In this case which involves a claimant with a documented history of treatment for sickle cell condition, the absence of medical evidence addressing the functional impairments, if any, from his condition necessitates reversal. As noted supra, the ALJ accorded controlling weight to an RFC assessment that appears to have been authored by a person who lacks medical credentials. Thus, not only did the record omit any medical records from the sickle cell medical specialist who has treated Plaintiff, but there is no medical evidence regarding functional limitations, if any, arising from Plaintiff's condition. In the absence of medical evidence of the functional limitations, if any, from Plaintiff's condition, the RFC assessment is not supported by substantial evidence. Accordingly, this case is reversed and remanded for further review as to this issue.
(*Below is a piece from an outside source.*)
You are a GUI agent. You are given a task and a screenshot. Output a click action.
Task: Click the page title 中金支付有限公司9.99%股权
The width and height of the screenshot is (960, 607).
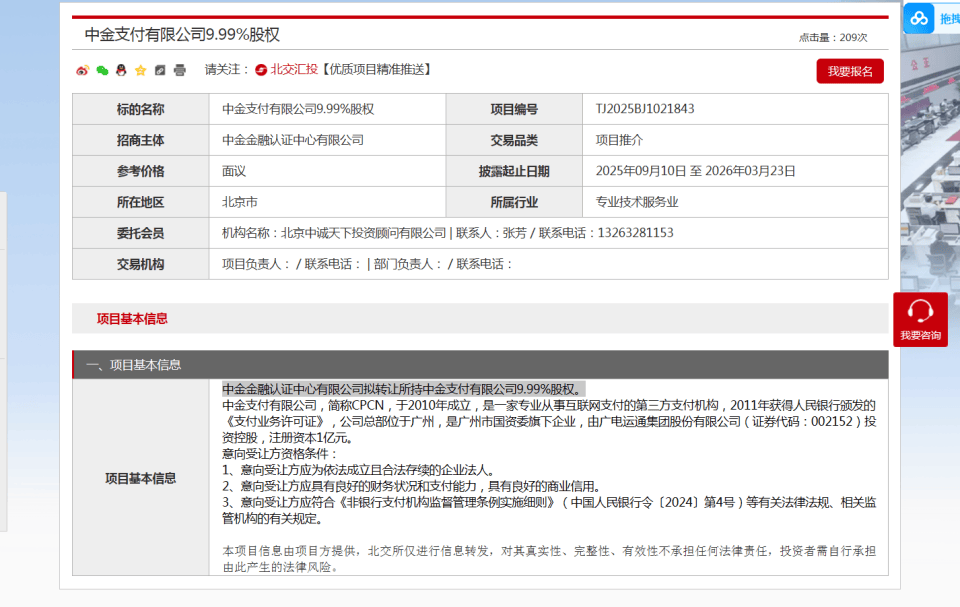click(x=182, y=34)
Because this issue is dispositive of this appeal, the Court need not consider Plaintiff's remaining arguments. Robinson v. Massanari, 176 F.Supp.2d 1278, 1280 & n.2 (S.D. Ala. 2001); cf. Pendley v. Heckler, 767 F.2d 1561, 1563 (11th Cir. 1985) ("Because the `misuse of the expert's testimony alone warrants reversal,' we do not consider the appellant's other claims.").
V. Conclusion
For the reasons set forth, and upon careful consideration of the administrative record and memoranda of the parties, it is hereby ORDERED that the decision of the Commissioner of Social Security, denying Plaintiff's claim for disability insurance benefits and supplemental security income, be REVERSED and REMANDED.